Reading/Interest Level: Intermediate, Young Adult
Author: Melanie Crowder
Sarel has lost her family. The memory of gunshots and fire haunt her. Water is almost non-existent in the city and in the desert, so she decides to leave to look for water somewhere, anywhere. Then a boy named Musa turns up. Musa is scabbed and weak from years of being prisoner to the Tandie, a violent gang, so Sarel decides that she’ll help him. She tells him of her plan to leave. He tells her that he has the ability to hear and find water. They search to no avail. To make matters worse, the Tandie show up. After a show down, the Tandie flees and Musa finds a way to the rainwater tunnels underground where they can have water, finally.

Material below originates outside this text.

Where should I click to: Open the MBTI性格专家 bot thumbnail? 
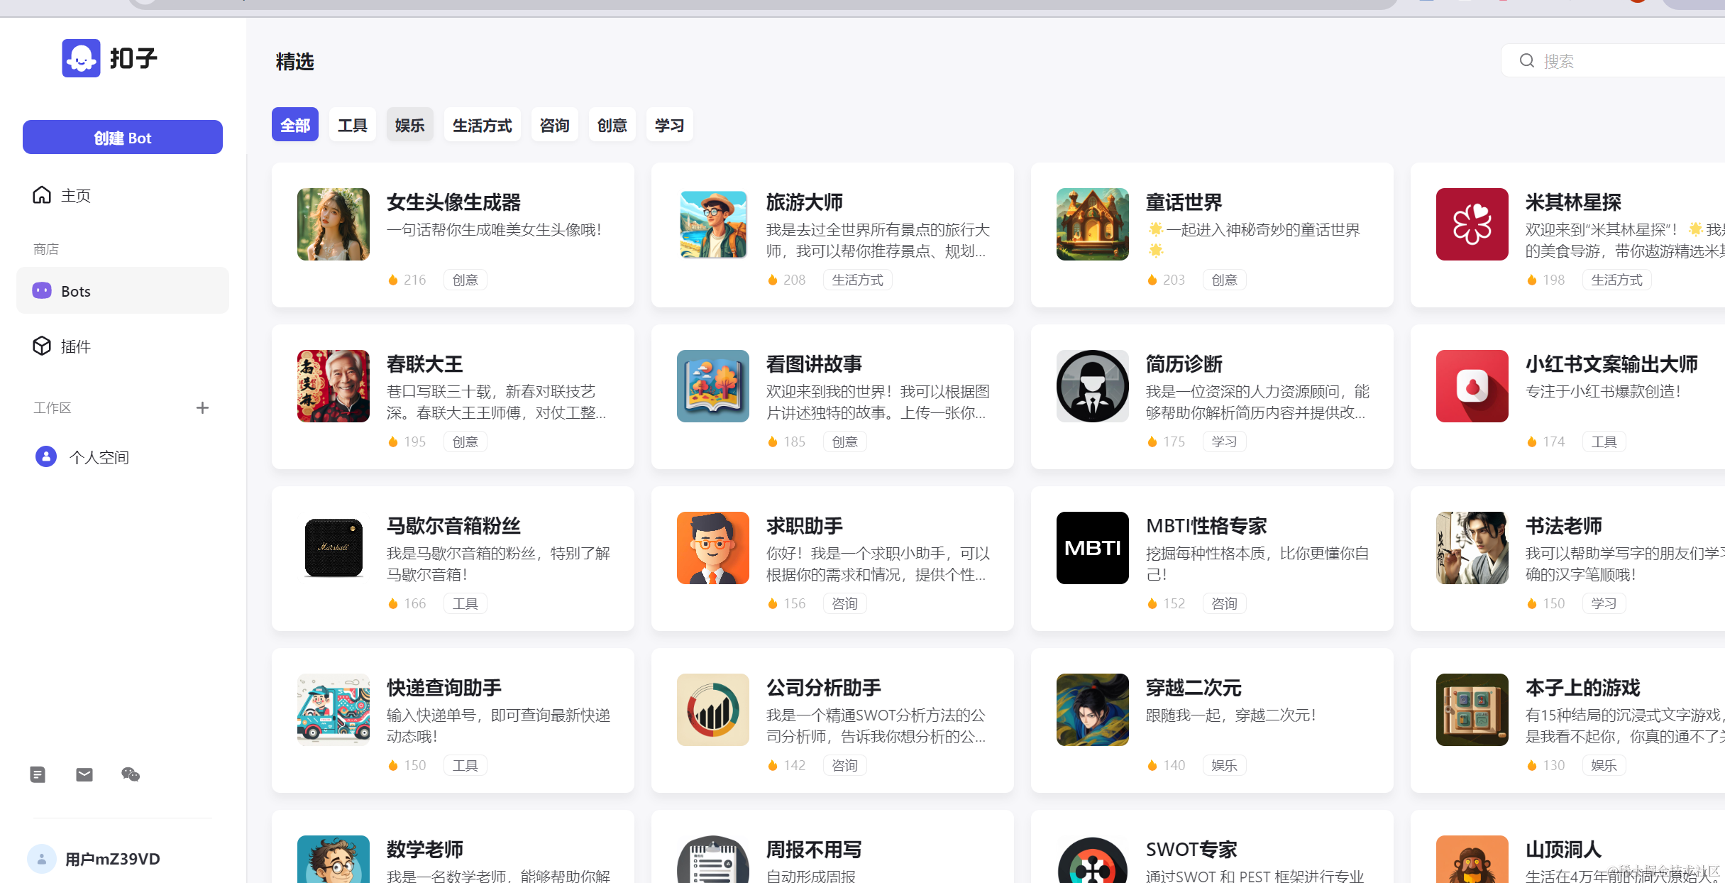[x=1092, y=548]
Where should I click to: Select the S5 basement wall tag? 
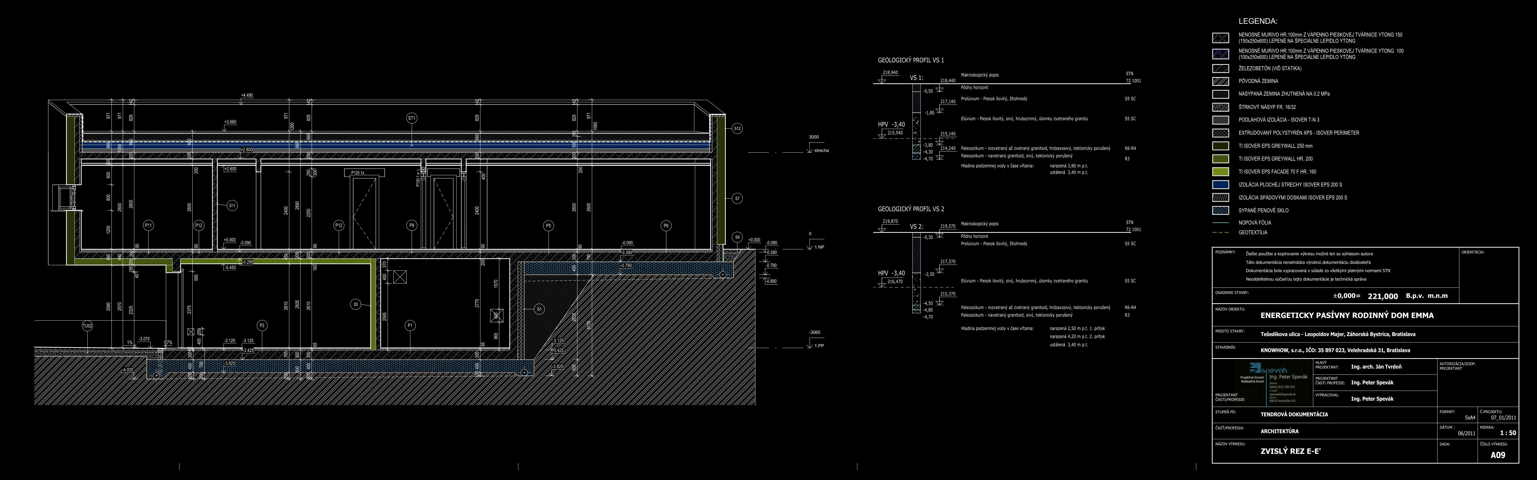tap(356, 304)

Parched is written from three different points of view. The distress of the situation is evident in each one. The story follows the perspective of Nandi, the leader of the dogs, Sarel, the girl whose land the story is set on, and Musa, the boy who can find water. Though distrustful of each other at first, they must learn to work together if they are ever going to survive. The story is beautifully written, putting the reader right into the desert with them. Themes of trust and courage and resilience are woven into the account. This brutally honest portrayal of the struggle to find safety and water may be foreign to those of us in first world countries, but for many, this is real life. Parched is a heart-wrenching reminder to be grateful for the plentiful water and safety that we have.